5. Enfin, et en tout état de cause, la société requérante ne peut utilement invoquer la décision de cette Cour, rendue le 16 décembre 2016 sous le n° 16PA00326, qui n'a pas, contrairement à ce qu'elle affirme, reconnu le caractère éligible de ce type d'investissement.
6. Quant à l'invocation, par la société requérante, par analogie dès lors qu'elle est postérieure au litige, de la doctrine administrative métropolitaine ainsi que d'une prise de position formelle de cette même administration, celles-ci ne seraient, en tout état de cause, opposables qu'à l'administration métropolitaine sur le fondement des dispositions de l'article L. 80 A du livre des procédures fiscales. Par suite, la Polynésie française n'étant pas tenue d'interpréter le code général des impôts conformément à la doctrine fiscale métropolitaine, le moyen est inopérant.
7. Il résulte de l'ensemble de ce qui précède que la société requérante n'est pas fondée à soutenir que c'est à tort que, par le jugement attaqué, le Tribunal administratif de la Polynésie française a rejeté sa demande tendant à la décharge de l'amende fiscale en litige. Ses conclusions aux fins d'annulation et de décharge doivent par suite être rejetées.
Sur les conclusions tendant à l'application de l'article L. 761-1 du code de justice administrative :
8. Ces dispositions font obstacle à ce qu'il soit fait droit aux conclusions présentées sur ce fondement par la société requérante. Il n'y a pas lieu, dans les circonstances de l'espèce, de mettre à sa charge le versement de la somme que demande la Polynésie française sur le fondement de ces mêmes dispositions.
DÉCIDE :
Article 1er : La requête de la SNC Hanoï 45 est rejetée.
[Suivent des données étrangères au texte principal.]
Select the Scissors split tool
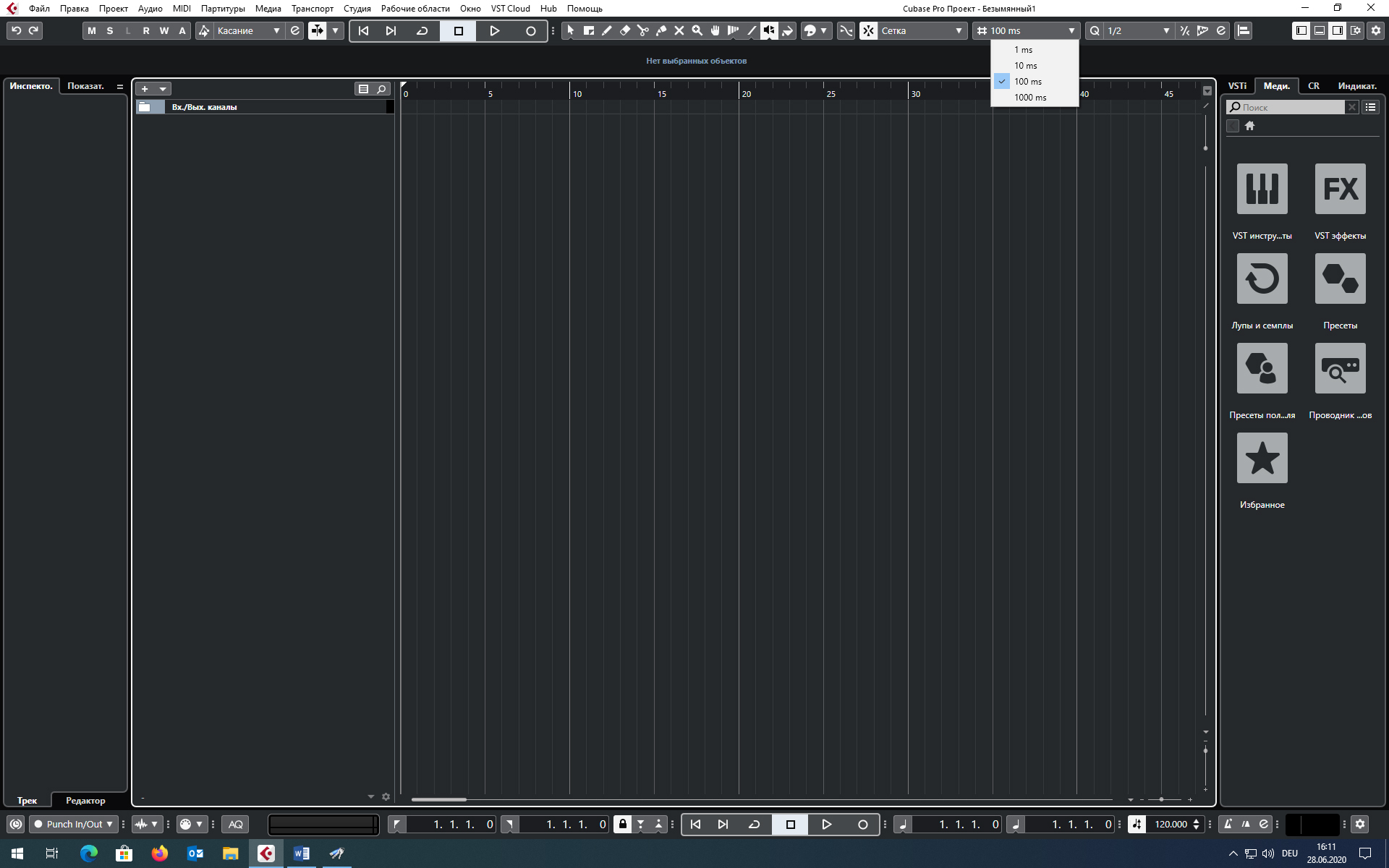The image size is (1389, 868). 643,30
Article 2 : Les conclusions présentées par la Polynésie française tendant à l'application de l'article L. 761-1 du code de justice administrative sont rejetées.
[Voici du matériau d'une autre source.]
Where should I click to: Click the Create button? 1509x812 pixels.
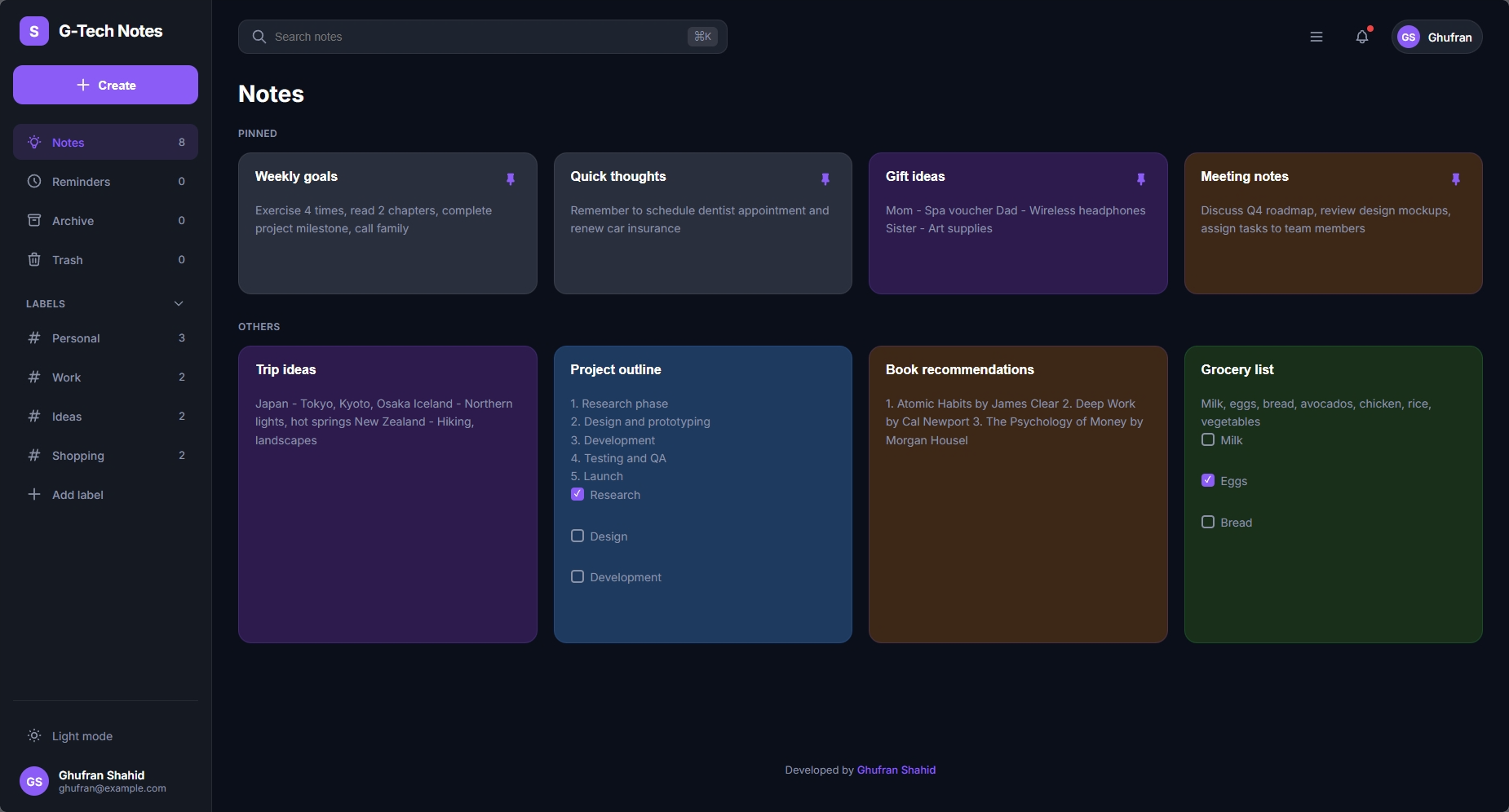(105, 85)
Article 3 : Le présent arrêt sera notifié à la SNC Hanoï 45 et à la Polynésie française.
Copie en sera adressée au ministre des Outre-mer et au haut-commissaire de la République en Polynésie française.
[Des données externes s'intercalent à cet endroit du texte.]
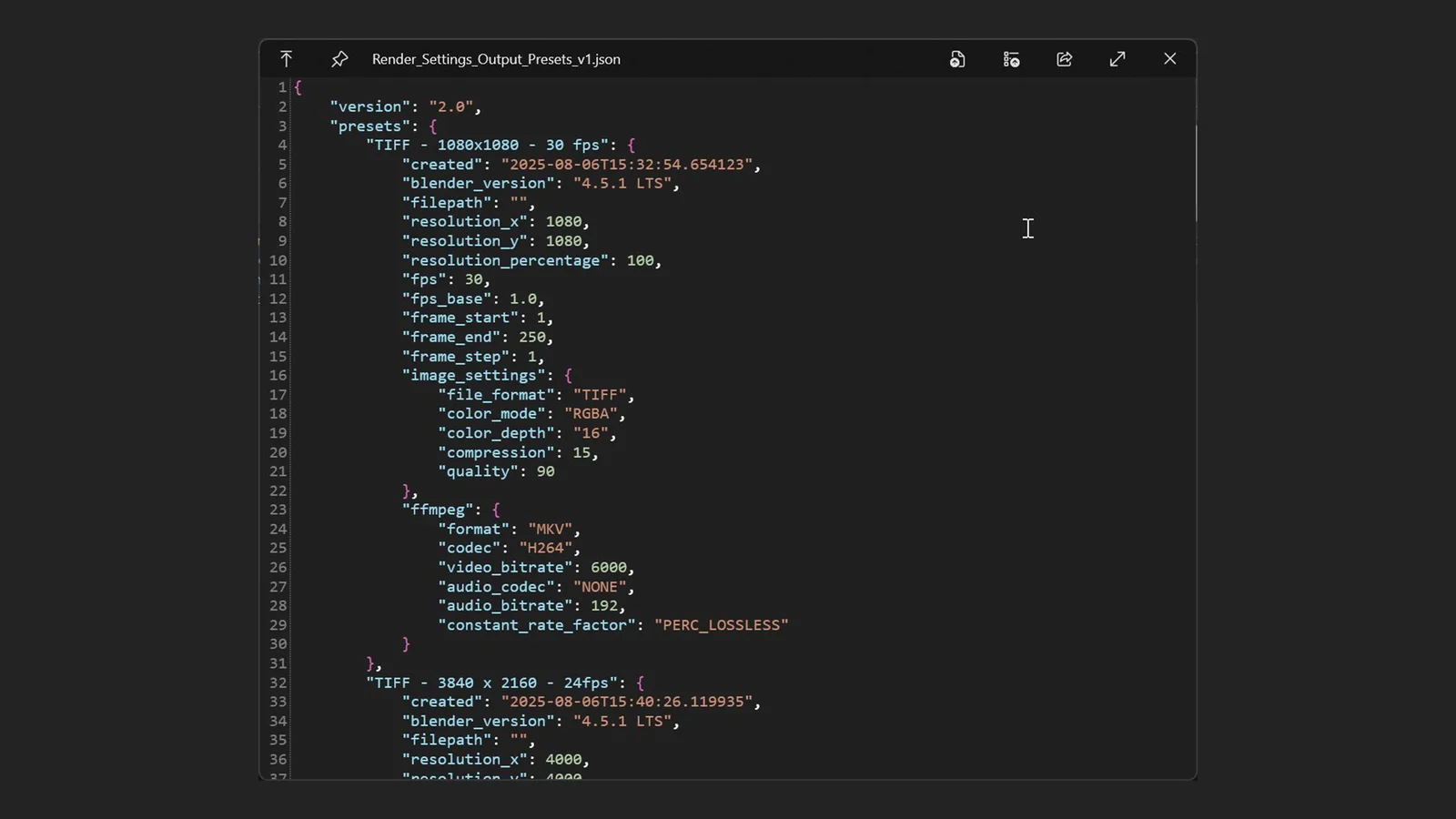Click the Render_Settings_Output_Presets_v1.json title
Délibéré après l'audience du 13 avril 2018 à laquelle siégeaient :
- Mme Heers, président de chambre,
- M. Auvray, président assesseur,
- M. Boissy, premier conseiller.
Lu en audience publique le 18 mai 2018.
Le président-rapporteur,
M. HEERSL'assesseur le plus ancien,
B. AUVRAYLe greffier,
F. DUBUY
La République mande et ordonne au haut-commissaire de la République en Polynésie française en ce qui le concerne et à tous huissiers de justice à ce requis en ce qui concerne les voies de droit commun contre les parties privées, de pourvoir à l'exécution de la présente décision.